Records of locating words and elements:

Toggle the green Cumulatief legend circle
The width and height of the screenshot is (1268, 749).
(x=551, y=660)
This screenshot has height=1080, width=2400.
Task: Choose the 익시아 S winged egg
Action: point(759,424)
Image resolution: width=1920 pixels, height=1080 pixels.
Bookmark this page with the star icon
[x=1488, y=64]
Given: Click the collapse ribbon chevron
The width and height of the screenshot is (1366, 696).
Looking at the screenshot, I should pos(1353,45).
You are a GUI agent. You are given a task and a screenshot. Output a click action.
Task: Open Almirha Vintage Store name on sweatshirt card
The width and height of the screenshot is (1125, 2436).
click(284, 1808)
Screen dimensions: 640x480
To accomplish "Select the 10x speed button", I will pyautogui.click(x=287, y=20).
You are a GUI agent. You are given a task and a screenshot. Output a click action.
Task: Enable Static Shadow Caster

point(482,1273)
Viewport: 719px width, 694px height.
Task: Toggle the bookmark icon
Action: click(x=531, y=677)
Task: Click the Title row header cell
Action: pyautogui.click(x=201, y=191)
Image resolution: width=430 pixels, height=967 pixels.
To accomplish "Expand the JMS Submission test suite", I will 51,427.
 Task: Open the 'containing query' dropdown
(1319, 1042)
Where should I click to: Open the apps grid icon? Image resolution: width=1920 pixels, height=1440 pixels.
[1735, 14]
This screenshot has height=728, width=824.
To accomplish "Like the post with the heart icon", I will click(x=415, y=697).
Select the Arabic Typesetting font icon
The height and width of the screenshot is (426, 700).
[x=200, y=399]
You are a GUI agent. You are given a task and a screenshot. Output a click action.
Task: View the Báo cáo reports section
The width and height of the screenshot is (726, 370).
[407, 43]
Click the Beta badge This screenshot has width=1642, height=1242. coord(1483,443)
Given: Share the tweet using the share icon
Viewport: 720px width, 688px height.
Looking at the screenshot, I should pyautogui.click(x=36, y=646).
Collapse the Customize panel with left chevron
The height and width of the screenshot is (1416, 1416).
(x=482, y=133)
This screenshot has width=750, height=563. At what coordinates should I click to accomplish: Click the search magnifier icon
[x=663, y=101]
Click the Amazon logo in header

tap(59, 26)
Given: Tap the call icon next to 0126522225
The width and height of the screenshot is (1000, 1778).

CHALLENGE
Report how many lines of the entries above contain the string "with", where case counts. Give only the number.

EXERCISE SOLUTION
3